COMMENTARY

Can Molecular Testing Indicate Optimal Treatment in Metastatic Colorectal Cancer?

Making Sense of Evidence

Centers for Disease Control and Prevention, Office of Public Health Genomics

Disclosures

July 01, 2013

Evidence and Recommendations for Genetic Marker Testing

The EWG found enough evidence on the analytic and clinical validity, as well as clinical utility, to support their recommendation for clinical use of KRAS mutation analysis for mCRC patients who are being considered for therapy with cetuximab or panitumumab. For all other markers considered in the recommendation, they reported "insufficient evidence to recommend for or against" use of the tests in this clinical scenario.[1] Basic findings and characteristics of the evidence are summarized in the Table .

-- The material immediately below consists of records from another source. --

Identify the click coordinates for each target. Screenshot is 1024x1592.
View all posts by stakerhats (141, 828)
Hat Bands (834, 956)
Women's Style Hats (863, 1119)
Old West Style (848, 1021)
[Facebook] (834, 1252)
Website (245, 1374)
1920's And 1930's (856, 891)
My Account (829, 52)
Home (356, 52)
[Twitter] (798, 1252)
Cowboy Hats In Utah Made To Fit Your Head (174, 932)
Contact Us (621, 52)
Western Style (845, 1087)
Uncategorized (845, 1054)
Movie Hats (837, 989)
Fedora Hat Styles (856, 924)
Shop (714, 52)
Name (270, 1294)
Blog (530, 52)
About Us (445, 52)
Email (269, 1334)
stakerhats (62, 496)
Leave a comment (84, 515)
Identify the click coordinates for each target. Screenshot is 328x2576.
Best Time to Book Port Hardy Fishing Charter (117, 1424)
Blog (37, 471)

EWG evaluation methods are built upon the ACCE model process -- the acronym representing components of evaluation: Analytic validity; Clinical validity; Clinical utility; and Ethical, legal, social implications (ELSI).[2,3] In the EGAPP recommendation considered here, analytic validity referred to accurate and reliable detection of selected mutations in KRAS, BRAF, NRAS, and PIK3CA and loss of expression of PTEN and AKT proteins. Clinical validity included such outcomes as response rates and survival, whereas clinical utility focused on the balance of benefits vs harms, and usefulness in terms of avoiding side effects and ineffective therapy.[1]

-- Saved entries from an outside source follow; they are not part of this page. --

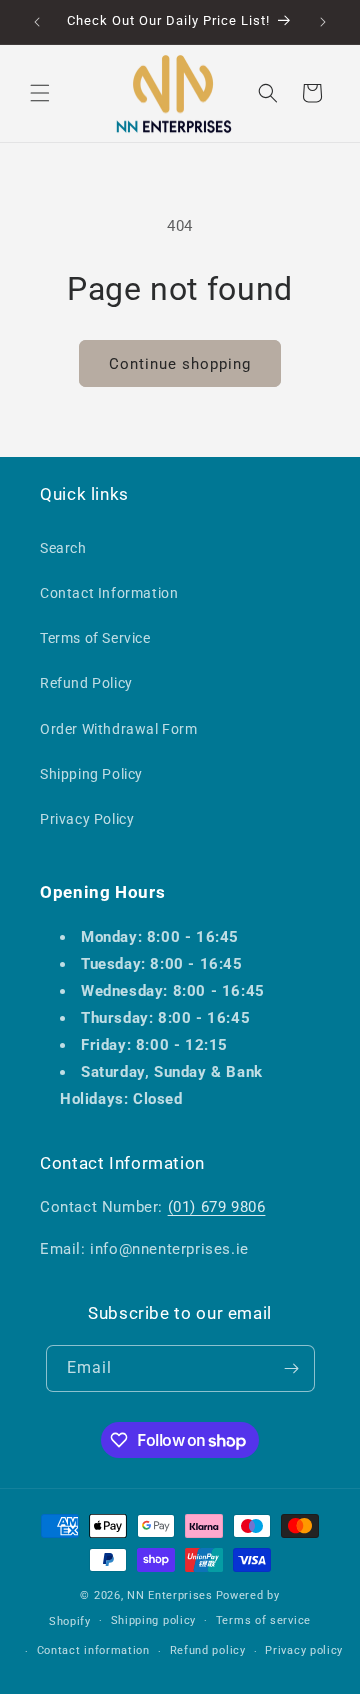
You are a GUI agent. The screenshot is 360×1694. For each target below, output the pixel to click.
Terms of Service (95, 638)
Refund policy (208, 1650)
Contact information (93, 1650)
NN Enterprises (170, 1595)
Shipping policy (154, 1620)
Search (63, 548)
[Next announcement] (323, 22)
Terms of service (263, 1620)
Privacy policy (304, 1650)
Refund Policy (86, 683)
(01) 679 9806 (217, 1207)
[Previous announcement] (37, 22)
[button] (40, 93)
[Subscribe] (292, 1368)
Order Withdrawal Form (119, 729)
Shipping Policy (91, 774)
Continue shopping (180, 364)
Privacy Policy (87, 819)
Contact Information (109, 593)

Clinical Benefit: Are We There Yet?

In the discussion of research gaps relevant to KRAS testing, the EWG presented emerging evidence suggesting that a particular codon 13 mutation (p.G13D) may actually be associated with response to anti-EGFR therapy; however, prospective studies are needed in support. With respect to BRAF, the EWG noted that "[i]t remains unclear whether there is additional benefit of pharmacogenetic testing for BRAF with respect to ability to predict poor prognosis independent of treatment effects." For the other tests considered, the EWG noted the need for supporting studies of "good" quality (as characterized in published EGAPP methods, and based upon assessment of hierarchies of data source and assessment of internal validity).[1]

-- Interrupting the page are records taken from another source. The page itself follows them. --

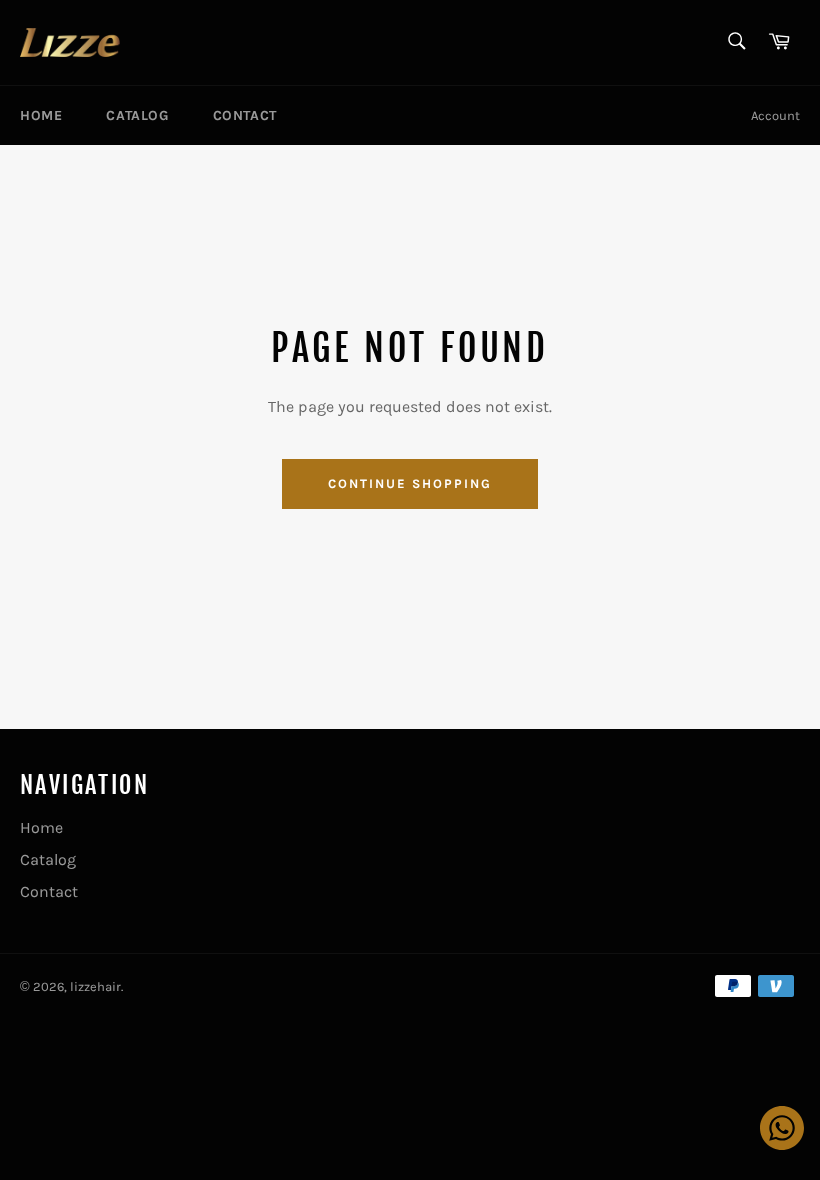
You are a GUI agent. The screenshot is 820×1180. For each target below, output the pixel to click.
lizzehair (95, 986)
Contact (245, 115)
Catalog (137, 115)
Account (775, 115)
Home (41, 115)
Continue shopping (409, 483)
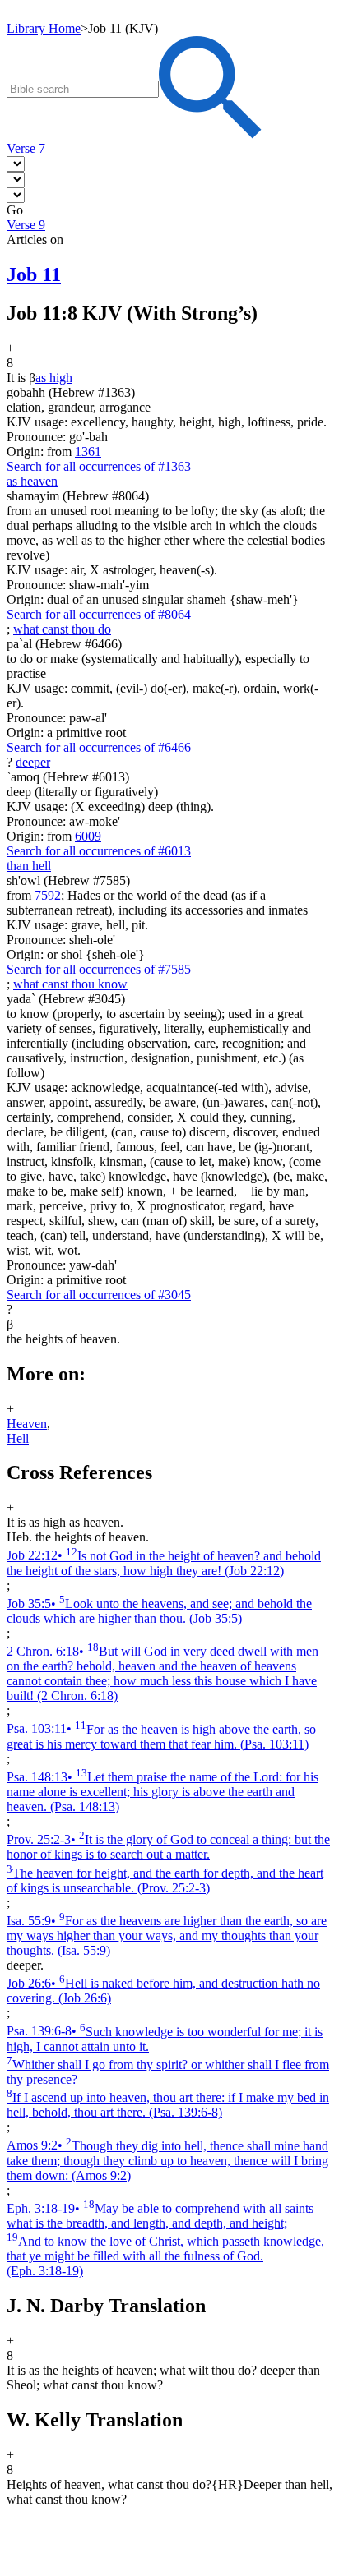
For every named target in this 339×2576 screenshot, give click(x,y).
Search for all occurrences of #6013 (99, 851)
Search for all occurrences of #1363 (99, 466)
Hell (18, 1438)
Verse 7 (26, 148)
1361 (88, 452)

The EWG has issued 8 recommendation statements since 2007.[4] In all but 1 previous EWG statement, the available evidence has been insufficient to support a recommendation for or against the use of the test under consideration. KRAS mutation analysis is only the second instance among the tests considered by EGAPP where enough evidence was available to support recommending its use (testing all newly diagnosed CRC patients for Lynch syndrome to benefit family members was the first[5]). Although there are existing guidelines supporting the use of KRAS testing to predict nonresponse to anti-EGFR therapy in mCRC, this is the first time a US-based evidence group has addressed testing for BRAF, NRAS, and PIK3CA mutations and PTEN and AKT protein expression in this clinical scenario.[1]